Words of Wisdom: The Chekhov's Gun Paradox · 6:07am Apr 22nd, 2017

You have your story scripted out to it fullest and now it is time to breath life into your work. You’ve constructed your character profiles and have built your plot. Now comes the third act twist! Your audience won’t see this coming!

...Will they?

How do you foreshadow future events while still not tipping your hand and exposing the big reveal?

Ladies and gents, I am here to talk to you about one of my favorite tropes: Chekhov’s Gun. What is Chekhov’s Gun? It is a dramatic principle used in storytelling. It is a guideline to trim the fat from a story, and it says any unnecessary elements should be removed. The man behind the trope, Anton Chekhov, said this: "Remove everything that has no relevance to the story. If you say in the first chapter that there is a rifle hanging on the wall, in the second or third chapter it absolutely must go off. If it's not going to be fired, it shouldn't be hanging there."
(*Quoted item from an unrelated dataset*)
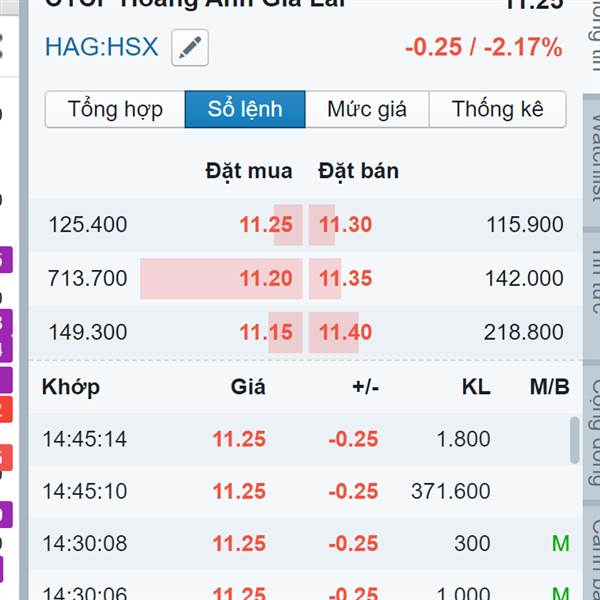Select the Sổ lệnh tab

coord(245,109)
Chekhov’s Gun often comes hand-in-hand with another writing technique: foreshadowing. Foreshadowing hints at future events without outright stating what they are. It is important to define both because they are so intertwined, they step into each other’s territory. When writing a story, your very first goal is to build its universe, to define its laws and what isn’t allowed. The second thing you should do is ensure that everything from that point onward carries an internal sense of cohesion and continuity.
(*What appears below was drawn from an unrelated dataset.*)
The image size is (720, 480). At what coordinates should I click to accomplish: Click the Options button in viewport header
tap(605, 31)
There are plenty of things that you must describe but are never intended to be used as a Chekhov’s Gun.

“He turned onto the gravel road.”
“Cars whizzed by as she opened the front door to her house.”
“Whereas his sister seemed excited by this news, he could help but feel bored.”

Here we have descriptors for location, the senses, and emotion. These are not a Chekhov’s Gun because you are constructing your environment here, giving it depth and a sense of realism that is needed to color your story. They are not related to plot or storytelling in any sense of the word. It’s normal to say such things about everyday life, let alone your fictional world.

The rules for a Chekhov’s Gun are a little different. It is mentioned just like everything else in your story, but two questions are very different. When is it introduced? How should it be introduced? They are careful questions to weigh because it is very possible to fall into the Chekhov’s Gun Paradox.

You must ask yourself these questions, no matter your genre. In adventure stories, a Chekhov’s Gun can be a piece of information or an item of significance that can change the shape of a great battle. In horror, it can be a realization or a confession that swings the full force of horror onto your reader. A mystery may have a spent gun in the possession of someone who was thought to be nowhere near a crime scene. If something is to play an important role in your story, then it qualifies as a Chekhov’s Gun, and you must answer those two questions carefully in order to give both the dramatic significance they deserve.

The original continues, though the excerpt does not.